WHATWG on 2023-08-05

01:48	<zero-one>	i'm looking at the wpt test data for URLs, and i'm a little confused by https://github.com/web-platform-tests/wpt/blob/master/url/resources/urltestdata.json#L4725
01:49	<zero-one>	\uD800 \uD801 isn't a valid surrogate pair, so what exactly is meant by this particular input?
01:49	<zero-one>	my json parser chokes on it, understandably
06:41	<Domenic>	What is meant is to test what the URL parser does on invalid surrogate pairs
06:41	<Domenic>	The algorithm handles them just fine (since it operates on strings, which are sequences of 16-bit code units, including invalid surrogates)

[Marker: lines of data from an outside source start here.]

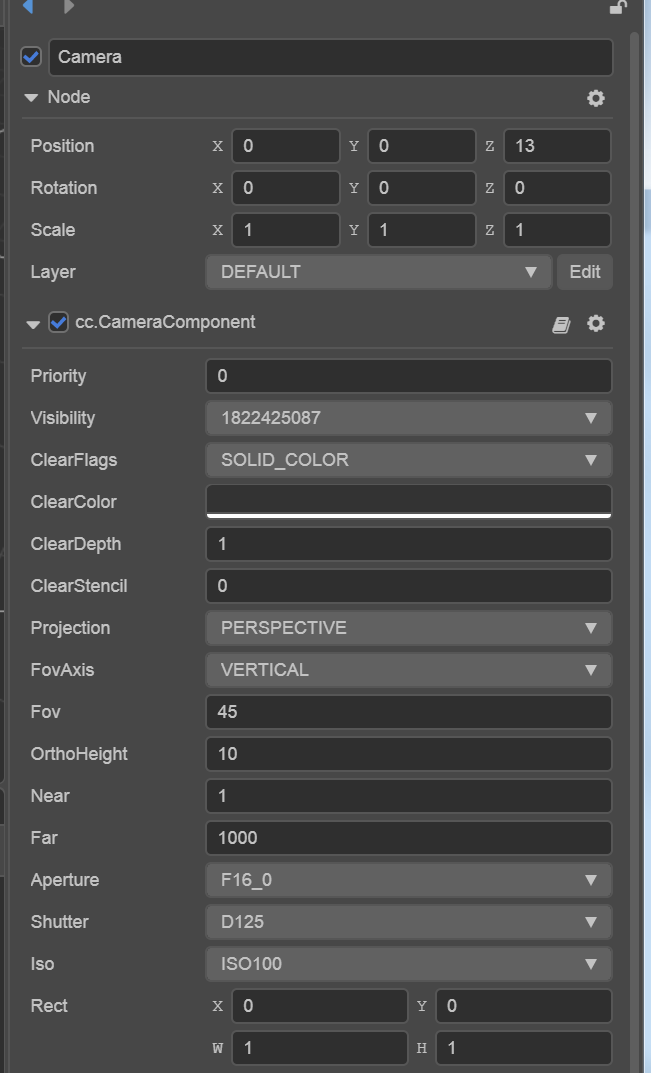This screenshot has height=1073, width=651.
Task: Open CameraComponent help documentation book icon
Action: tap(561, 324)
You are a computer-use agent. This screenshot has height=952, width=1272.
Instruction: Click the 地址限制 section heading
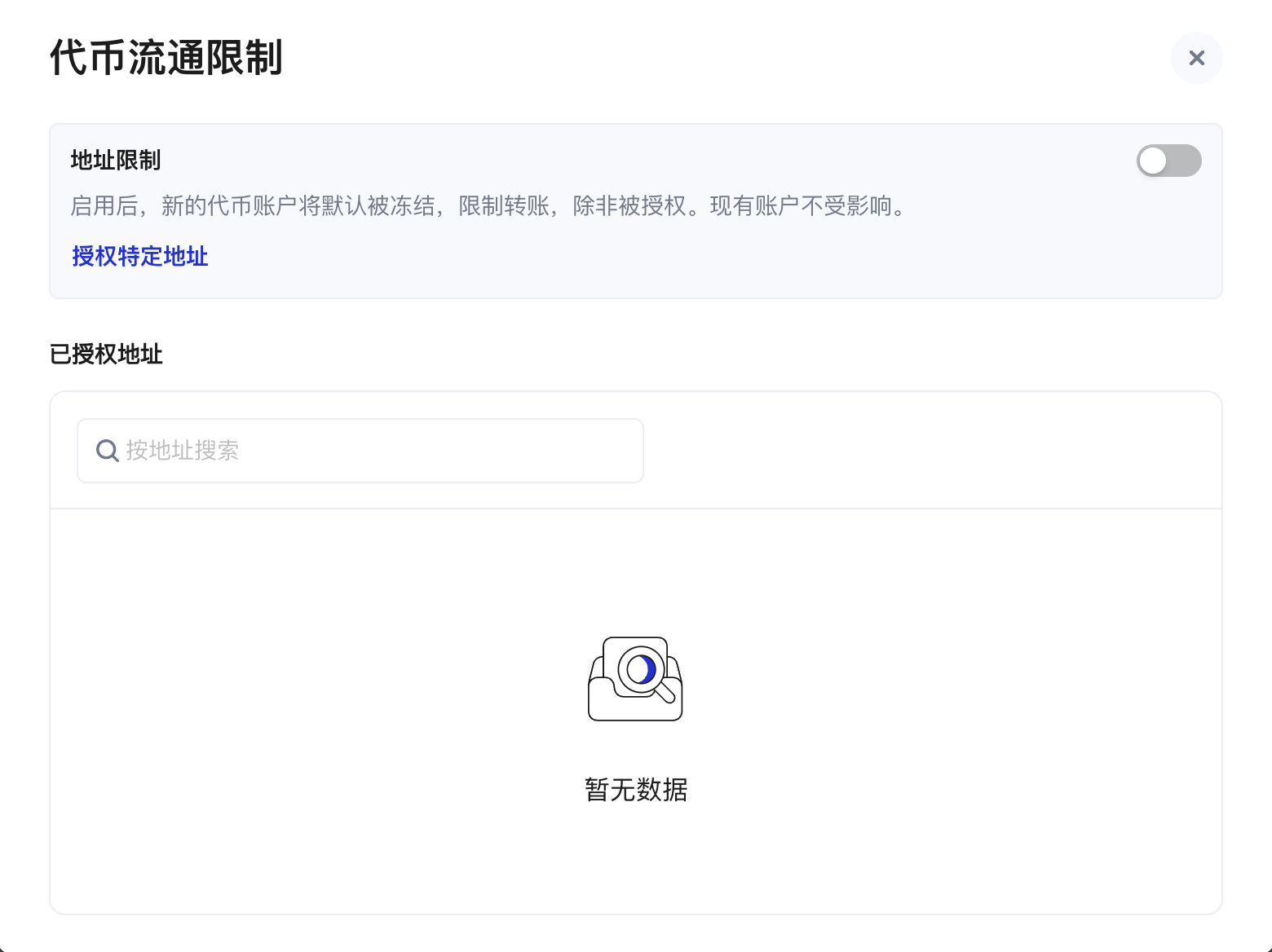115,161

07:23	<zero-one>	I'm sure the URL parser handles it fine, but I think this is invalid JSON
07:25	<zero-one>	will need to dig up a JSON parser that I can tell to ignore invalid surrogate pairs
08:34	<Domenic>	JSON.parse() works fine on it
14:34	<Richard Gibson>	`"\uD800\uD801"` is valid JSON but not guaranteed to be interoperable (especially if the decoder is in a language that internally uses UTF-8 for strings), cf. https://www.rfc-editor.org/rfc/rfc8259#section-8.2 However, the ABNF in this specification allows member names and string values to contain bit sequences that cannot encode Unicode characters; for example, "\uDEAD" (a single unpaired UTF-16 surrogate)… The behavior of software that receives JSON texts containing such values is unpredictable; for example, implementations might return different values for the length of a string value or even suffer fatal runtime exceptions.